The photographer blew into her steaming coffee and said we screamed “perfect family” and better yet, “family with edge, family for the era.” We never called her and now I’m grateful that we don’t have a recording of what we were then, because we must’ve been magnificent.

***

I should’ve recognized the signs—the many nights Jasper served as a buffer in the middle of our bed, how we learned to inch farther away from each other and fall asleep before a goodnight kiss. Neither of us could’ve known how quickly vomit and crusted breast milk and unwashed skin would’ve made us withdraw. Now I think we should’ve just closed our eyes and pushed forward, but we elicited the great sex of our youth instead, all the bodies we had before we had each other.

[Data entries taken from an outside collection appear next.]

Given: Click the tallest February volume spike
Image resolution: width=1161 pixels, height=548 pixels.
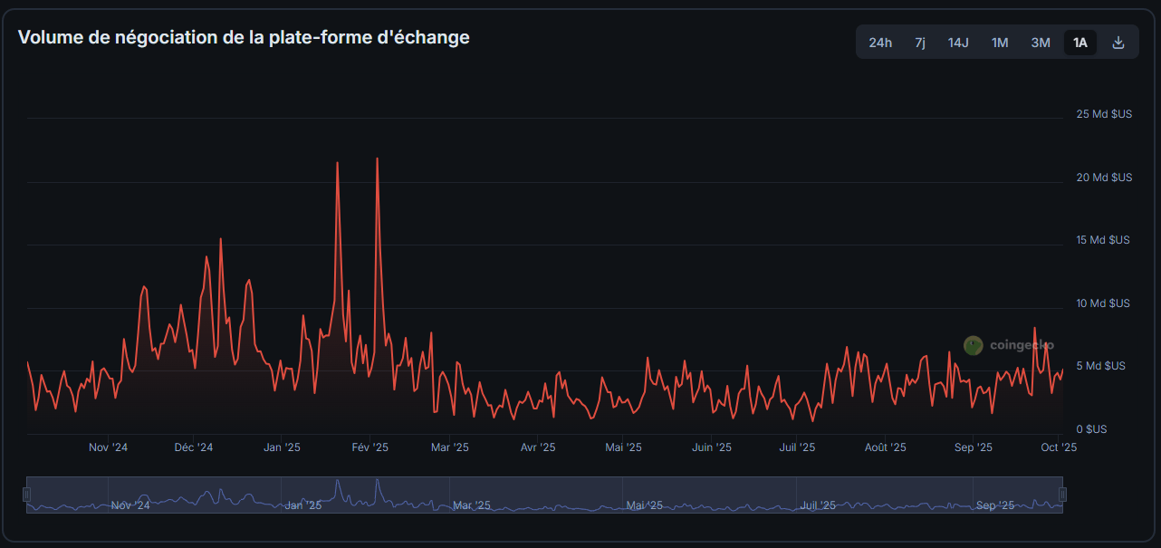Looking at the screenshot, I should coord(377,159).
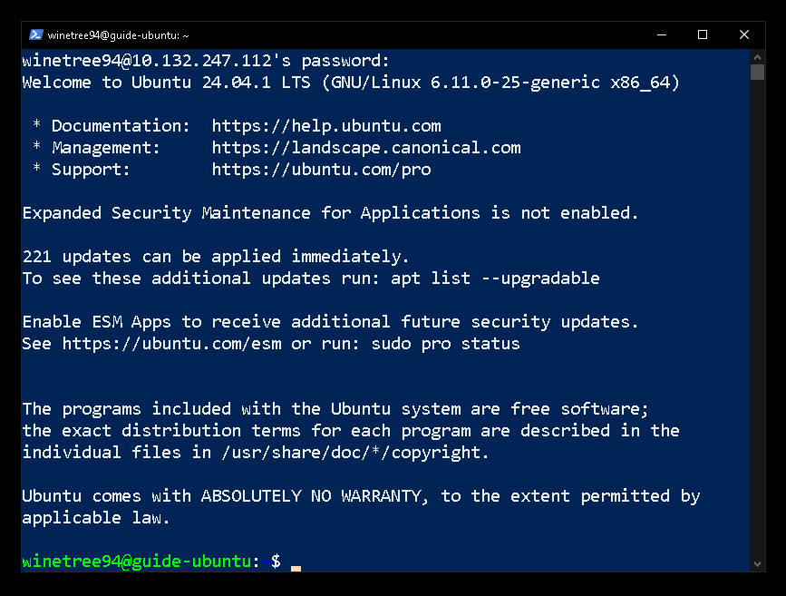Click the /usr/share/doc/*/copyright path text
The width and height of the screenshot is (786, 596).
(x=354, y=453)
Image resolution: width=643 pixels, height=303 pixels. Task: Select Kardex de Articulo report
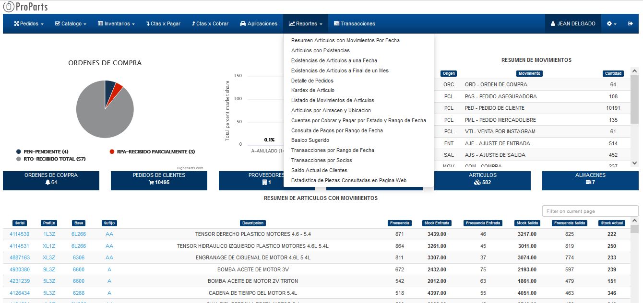(312, 90)
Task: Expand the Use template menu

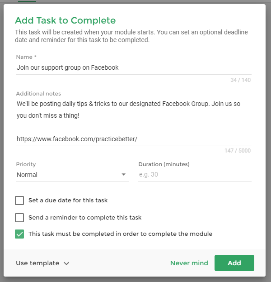Action: (42, 263)

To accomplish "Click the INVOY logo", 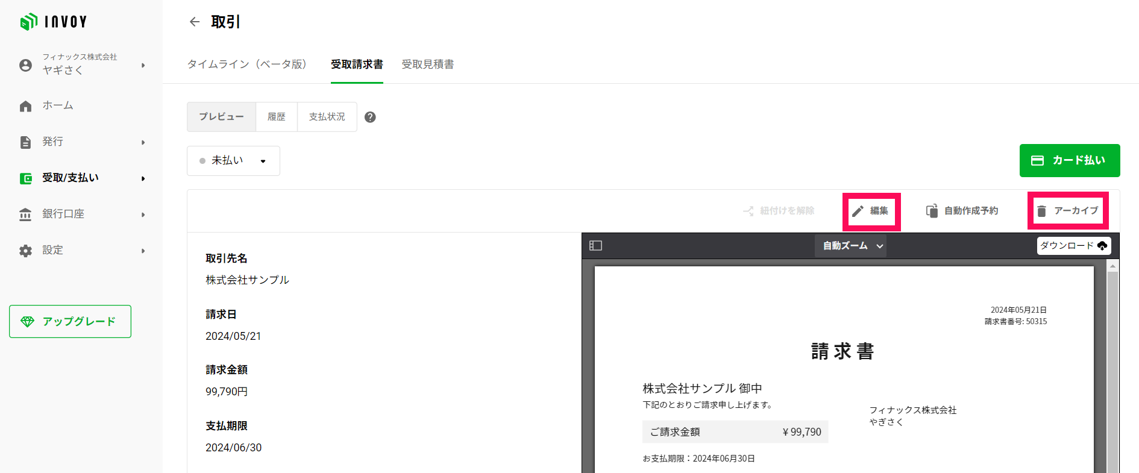I will tap(54, 22).
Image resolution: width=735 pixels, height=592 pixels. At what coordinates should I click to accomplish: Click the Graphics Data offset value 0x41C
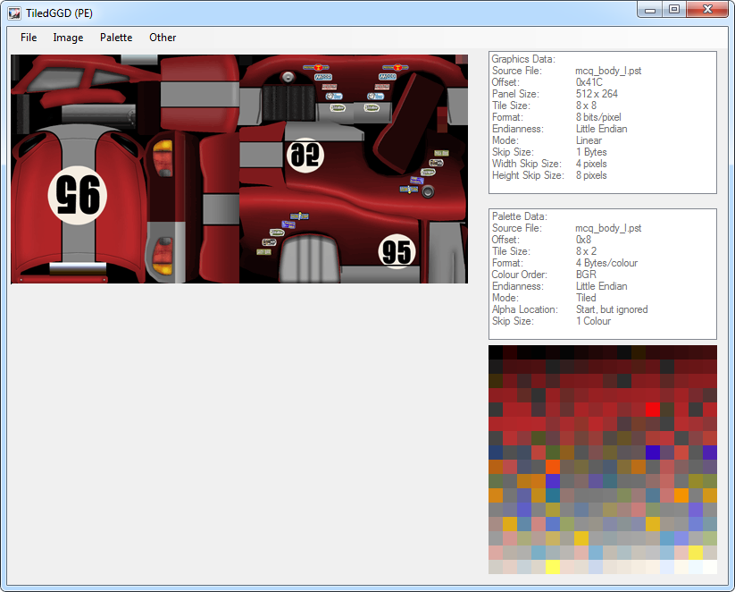coord(589,82)
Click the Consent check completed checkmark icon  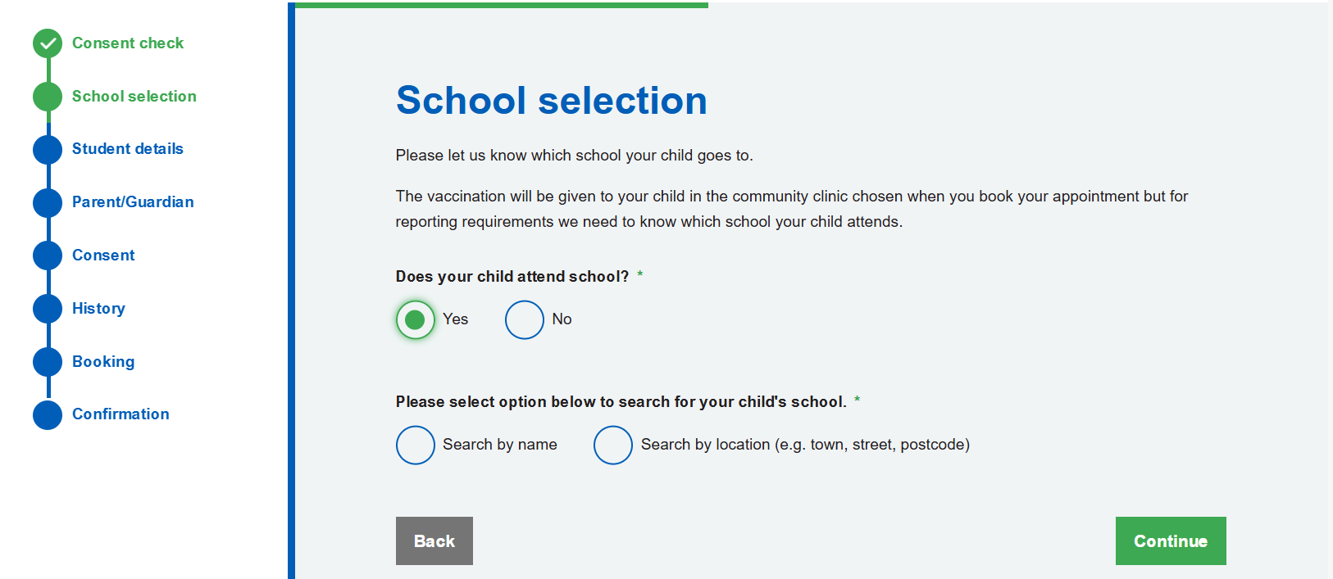pos(48,43)

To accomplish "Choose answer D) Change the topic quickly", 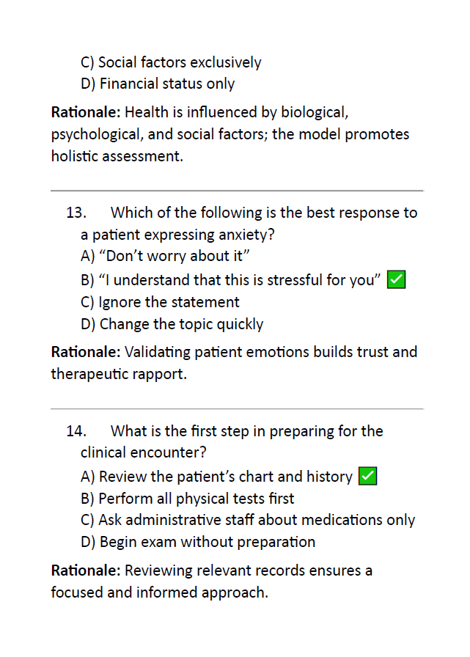I will (172, 324).
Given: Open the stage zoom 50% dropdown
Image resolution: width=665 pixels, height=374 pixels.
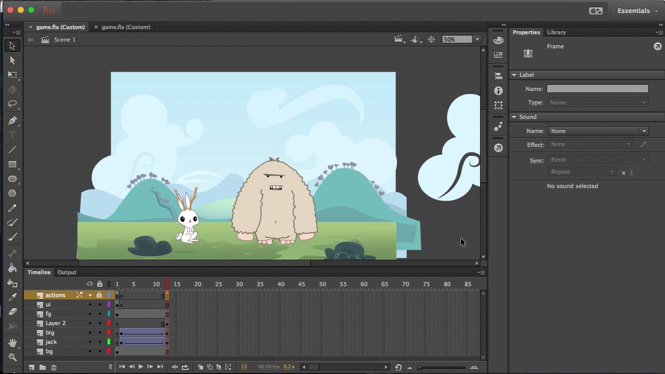Looking at the screenshot, I should [x=477, y=39].
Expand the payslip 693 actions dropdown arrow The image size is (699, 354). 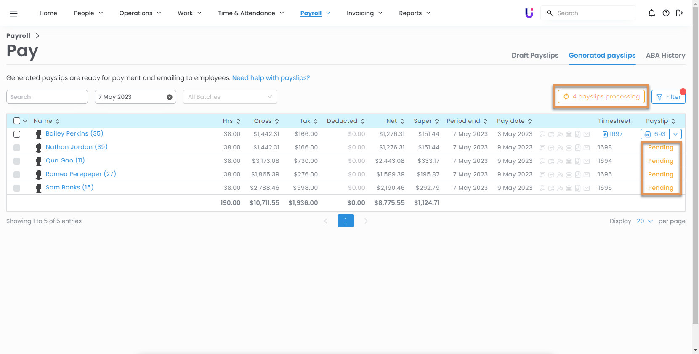coord(675,134)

“Did you see how unhappy they looked tonight?” you’d often say after a night spent with other couples. “At least it’s not just us.”

During one of our last dinners, right after Jasper learned to love music, I put our favorite playlist on repeat and you ripped Jasper from under his mountain of stuffed animals and blocks to spin him a few times. Then you extended your arm and his to step like a couple in full swing. Still singing, I joined you from behind and the three of us moved together in a scene we’d seen before, in other people’s images, until you said you couldn’t fake it and we stopped.

I’d slept in that morning and you’d made me pay by taking Jasper without telling me. You silenced three of my calls. And when you came through the front door an hour later with four bags of groceries in your hands and a grinning, red-cheeked baby strapped to your chest you said, “See, your family always comes back to you,” as if to say, “I’m really fucking trying.”

If you were here, you’d say I sculpted these memories from loneliness; you’d say these aren’t the thoughts for someone you hate. But this is all I have to describe what happened to us: we thought we were immune when we weren’t. We thought our clocked hours would stand for something more than time spent and that we’d be . . . okay.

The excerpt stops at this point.